The output should be every line below that includes the word "will".

_DATA_.

>>>>>

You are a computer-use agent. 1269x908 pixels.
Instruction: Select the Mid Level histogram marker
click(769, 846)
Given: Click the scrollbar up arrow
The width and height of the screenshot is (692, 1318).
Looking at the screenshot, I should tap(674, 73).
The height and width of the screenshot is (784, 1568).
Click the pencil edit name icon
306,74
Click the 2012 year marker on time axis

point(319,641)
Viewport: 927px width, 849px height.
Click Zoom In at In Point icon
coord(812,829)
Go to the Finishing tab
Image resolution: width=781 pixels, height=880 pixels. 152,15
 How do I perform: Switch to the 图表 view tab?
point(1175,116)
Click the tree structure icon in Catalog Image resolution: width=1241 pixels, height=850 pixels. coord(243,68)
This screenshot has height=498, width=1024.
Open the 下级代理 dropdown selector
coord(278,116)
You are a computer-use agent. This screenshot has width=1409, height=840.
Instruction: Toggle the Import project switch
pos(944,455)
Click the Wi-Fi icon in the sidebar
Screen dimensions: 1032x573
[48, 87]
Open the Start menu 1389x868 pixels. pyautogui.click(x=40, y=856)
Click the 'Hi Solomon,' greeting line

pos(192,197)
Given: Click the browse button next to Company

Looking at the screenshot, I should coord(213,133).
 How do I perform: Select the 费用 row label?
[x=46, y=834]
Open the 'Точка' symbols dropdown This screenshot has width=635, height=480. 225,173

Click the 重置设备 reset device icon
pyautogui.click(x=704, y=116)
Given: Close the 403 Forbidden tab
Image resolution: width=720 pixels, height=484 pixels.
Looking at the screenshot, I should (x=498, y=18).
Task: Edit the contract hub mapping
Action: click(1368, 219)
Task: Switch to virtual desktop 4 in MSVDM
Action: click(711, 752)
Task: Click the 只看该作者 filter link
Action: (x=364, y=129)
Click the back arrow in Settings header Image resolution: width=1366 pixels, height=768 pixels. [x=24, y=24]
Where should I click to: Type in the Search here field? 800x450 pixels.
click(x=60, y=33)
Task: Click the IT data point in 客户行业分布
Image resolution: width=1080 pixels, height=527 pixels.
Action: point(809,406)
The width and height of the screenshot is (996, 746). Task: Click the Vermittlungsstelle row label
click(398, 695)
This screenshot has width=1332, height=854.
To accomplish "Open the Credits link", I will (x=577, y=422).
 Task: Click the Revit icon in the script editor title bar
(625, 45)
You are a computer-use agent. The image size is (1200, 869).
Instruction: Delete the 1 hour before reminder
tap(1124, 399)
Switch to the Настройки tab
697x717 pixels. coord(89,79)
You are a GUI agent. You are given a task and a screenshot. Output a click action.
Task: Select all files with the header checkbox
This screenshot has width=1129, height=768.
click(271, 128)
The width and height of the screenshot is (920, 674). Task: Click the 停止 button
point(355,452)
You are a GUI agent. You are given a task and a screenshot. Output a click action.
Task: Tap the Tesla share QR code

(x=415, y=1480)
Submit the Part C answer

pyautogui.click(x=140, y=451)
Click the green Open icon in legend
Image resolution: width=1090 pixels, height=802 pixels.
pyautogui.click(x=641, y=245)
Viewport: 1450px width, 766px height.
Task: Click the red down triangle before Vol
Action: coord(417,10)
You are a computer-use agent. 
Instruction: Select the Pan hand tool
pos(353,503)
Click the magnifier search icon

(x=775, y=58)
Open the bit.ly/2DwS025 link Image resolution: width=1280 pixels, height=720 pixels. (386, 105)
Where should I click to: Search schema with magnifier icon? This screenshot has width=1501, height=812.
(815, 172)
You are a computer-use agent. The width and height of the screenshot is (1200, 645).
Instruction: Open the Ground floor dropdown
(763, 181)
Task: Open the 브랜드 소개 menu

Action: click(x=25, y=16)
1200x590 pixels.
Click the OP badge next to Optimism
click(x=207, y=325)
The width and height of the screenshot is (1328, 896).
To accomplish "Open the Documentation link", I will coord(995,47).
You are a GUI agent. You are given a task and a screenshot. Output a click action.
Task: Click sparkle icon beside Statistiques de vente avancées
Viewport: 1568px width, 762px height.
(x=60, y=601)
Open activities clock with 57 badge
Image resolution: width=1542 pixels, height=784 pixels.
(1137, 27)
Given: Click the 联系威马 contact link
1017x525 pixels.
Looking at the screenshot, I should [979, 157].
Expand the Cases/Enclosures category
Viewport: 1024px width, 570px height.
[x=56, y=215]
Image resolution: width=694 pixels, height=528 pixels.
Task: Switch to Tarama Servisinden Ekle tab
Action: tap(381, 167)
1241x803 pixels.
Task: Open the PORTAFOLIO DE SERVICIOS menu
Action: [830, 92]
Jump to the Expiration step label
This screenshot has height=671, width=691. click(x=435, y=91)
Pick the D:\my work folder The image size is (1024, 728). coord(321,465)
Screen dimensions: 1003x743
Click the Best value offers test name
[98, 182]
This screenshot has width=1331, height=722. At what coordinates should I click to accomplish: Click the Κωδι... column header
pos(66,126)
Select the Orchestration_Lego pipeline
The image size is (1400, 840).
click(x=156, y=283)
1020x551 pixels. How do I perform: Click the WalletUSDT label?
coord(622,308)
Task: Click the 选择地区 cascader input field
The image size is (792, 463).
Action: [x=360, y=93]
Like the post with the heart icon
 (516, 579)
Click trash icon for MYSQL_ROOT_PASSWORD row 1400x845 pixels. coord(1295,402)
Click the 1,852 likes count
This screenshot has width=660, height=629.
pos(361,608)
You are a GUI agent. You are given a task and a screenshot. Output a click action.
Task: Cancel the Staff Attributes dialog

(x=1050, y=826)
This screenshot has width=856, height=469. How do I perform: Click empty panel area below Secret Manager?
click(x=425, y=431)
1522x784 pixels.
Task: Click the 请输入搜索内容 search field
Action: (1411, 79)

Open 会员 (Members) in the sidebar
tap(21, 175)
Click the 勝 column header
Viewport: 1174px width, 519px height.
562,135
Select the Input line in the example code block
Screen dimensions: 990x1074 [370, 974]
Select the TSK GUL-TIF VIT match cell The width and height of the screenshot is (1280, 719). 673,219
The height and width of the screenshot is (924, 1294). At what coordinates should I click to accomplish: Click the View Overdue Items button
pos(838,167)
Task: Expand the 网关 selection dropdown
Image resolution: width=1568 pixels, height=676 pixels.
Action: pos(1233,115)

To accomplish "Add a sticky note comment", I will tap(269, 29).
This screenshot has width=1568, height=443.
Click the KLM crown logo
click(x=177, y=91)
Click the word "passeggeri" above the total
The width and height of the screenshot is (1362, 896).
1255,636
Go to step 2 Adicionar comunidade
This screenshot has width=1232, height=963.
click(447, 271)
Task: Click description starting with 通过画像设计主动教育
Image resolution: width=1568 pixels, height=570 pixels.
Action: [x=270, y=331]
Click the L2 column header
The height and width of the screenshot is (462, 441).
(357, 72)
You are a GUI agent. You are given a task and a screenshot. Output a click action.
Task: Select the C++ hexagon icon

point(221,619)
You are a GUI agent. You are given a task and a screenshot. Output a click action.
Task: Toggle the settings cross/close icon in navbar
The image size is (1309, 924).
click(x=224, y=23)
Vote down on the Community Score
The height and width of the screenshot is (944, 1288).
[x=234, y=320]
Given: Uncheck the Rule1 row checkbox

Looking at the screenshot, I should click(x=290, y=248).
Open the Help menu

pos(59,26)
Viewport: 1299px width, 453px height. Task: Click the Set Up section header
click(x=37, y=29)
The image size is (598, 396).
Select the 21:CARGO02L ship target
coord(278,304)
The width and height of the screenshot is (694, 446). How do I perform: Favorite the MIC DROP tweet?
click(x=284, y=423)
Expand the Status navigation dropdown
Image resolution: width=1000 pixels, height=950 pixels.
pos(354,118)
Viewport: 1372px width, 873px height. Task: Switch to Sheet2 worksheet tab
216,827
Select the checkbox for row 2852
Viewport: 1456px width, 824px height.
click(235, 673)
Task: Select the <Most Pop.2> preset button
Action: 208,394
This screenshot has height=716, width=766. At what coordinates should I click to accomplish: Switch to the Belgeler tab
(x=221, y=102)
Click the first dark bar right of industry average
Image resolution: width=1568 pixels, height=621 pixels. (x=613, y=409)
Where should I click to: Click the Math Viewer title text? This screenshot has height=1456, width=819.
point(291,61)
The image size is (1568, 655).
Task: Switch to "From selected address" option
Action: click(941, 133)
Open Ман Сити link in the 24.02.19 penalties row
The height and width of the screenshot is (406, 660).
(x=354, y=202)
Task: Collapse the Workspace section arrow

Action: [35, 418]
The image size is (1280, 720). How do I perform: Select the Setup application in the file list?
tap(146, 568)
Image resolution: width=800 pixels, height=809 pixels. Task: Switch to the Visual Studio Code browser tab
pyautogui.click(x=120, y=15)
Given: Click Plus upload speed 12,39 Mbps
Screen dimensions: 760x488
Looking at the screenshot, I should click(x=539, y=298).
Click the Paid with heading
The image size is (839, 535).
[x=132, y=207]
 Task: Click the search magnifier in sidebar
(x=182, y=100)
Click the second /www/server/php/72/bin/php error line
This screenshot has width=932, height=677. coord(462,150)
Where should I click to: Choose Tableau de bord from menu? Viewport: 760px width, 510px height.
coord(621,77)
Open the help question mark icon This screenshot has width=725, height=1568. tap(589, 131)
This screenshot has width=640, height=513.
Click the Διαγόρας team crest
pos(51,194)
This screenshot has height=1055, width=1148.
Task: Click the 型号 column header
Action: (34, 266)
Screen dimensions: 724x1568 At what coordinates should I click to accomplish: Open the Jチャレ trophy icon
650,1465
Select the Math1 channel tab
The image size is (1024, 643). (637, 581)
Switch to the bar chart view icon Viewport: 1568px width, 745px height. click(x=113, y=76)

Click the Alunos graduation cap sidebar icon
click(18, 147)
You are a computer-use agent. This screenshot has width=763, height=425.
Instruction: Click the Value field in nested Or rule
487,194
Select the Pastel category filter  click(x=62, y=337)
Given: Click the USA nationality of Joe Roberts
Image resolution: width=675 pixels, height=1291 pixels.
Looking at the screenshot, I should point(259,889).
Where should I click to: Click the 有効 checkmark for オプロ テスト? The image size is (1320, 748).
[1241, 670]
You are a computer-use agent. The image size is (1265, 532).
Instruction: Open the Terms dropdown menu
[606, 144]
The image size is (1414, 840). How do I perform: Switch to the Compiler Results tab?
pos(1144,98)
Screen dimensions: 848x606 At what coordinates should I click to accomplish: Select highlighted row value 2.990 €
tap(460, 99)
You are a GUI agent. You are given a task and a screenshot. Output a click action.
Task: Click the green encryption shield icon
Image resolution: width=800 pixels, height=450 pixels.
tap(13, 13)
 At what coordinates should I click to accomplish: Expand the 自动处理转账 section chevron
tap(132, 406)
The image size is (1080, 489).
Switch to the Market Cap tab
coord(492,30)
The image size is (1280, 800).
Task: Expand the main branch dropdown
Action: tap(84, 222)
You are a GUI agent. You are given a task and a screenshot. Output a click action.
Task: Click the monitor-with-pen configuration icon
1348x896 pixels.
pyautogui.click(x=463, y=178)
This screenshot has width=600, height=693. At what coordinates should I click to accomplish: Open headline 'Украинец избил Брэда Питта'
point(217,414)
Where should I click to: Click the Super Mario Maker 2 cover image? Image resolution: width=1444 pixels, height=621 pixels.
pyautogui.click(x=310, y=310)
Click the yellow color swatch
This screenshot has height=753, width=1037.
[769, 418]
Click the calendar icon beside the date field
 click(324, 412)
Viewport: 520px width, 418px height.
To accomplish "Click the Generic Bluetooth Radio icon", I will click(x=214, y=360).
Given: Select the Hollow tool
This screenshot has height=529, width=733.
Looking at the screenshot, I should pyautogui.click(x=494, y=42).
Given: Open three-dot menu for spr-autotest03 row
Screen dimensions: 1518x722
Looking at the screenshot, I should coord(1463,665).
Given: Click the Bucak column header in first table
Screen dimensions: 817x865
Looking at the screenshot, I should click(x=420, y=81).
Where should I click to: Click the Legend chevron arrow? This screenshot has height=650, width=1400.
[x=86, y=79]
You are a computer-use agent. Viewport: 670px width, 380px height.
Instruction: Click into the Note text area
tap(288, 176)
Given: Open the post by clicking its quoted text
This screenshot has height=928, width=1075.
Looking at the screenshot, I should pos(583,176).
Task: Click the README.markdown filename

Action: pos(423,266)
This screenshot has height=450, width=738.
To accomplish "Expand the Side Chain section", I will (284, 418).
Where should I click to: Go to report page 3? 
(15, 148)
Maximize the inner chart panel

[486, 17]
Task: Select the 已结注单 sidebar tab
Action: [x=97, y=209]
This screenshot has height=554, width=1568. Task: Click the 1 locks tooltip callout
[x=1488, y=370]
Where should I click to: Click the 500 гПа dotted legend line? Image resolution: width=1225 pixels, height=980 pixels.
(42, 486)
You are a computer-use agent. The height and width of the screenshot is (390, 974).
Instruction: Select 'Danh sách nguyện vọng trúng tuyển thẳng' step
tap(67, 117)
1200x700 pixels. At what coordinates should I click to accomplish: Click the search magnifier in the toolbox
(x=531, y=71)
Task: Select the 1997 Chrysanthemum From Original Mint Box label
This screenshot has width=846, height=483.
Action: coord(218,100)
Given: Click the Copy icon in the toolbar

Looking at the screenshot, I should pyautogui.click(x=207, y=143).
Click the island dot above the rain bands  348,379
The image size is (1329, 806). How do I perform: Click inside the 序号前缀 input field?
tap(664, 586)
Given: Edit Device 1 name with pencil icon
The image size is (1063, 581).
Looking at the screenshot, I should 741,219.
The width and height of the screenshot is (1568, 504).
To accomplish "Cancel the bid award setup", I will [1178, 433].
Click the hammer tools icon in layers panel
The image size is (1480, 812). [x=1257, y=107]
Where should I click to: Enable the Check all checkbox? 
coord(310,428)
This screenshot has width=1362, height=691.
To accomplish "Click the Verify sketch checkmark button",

<<<<<

_TASK OUTPUT_.
To accomplish "Open the Credits link", I will (x=577, y=422).
To accomplish "Open the Documentation link", I will coord(995,47).
To accomplish "Add a sticky note comment", I will tap(269, 29).
To accomplish "Click the Generic Bluetooth Radio icon", I will click(x=214, y=360).
To accomplish "Expand the Side Chain section", I will (284, 418).
To accomplish "Cancel the bid award setup", I will [1178, 433].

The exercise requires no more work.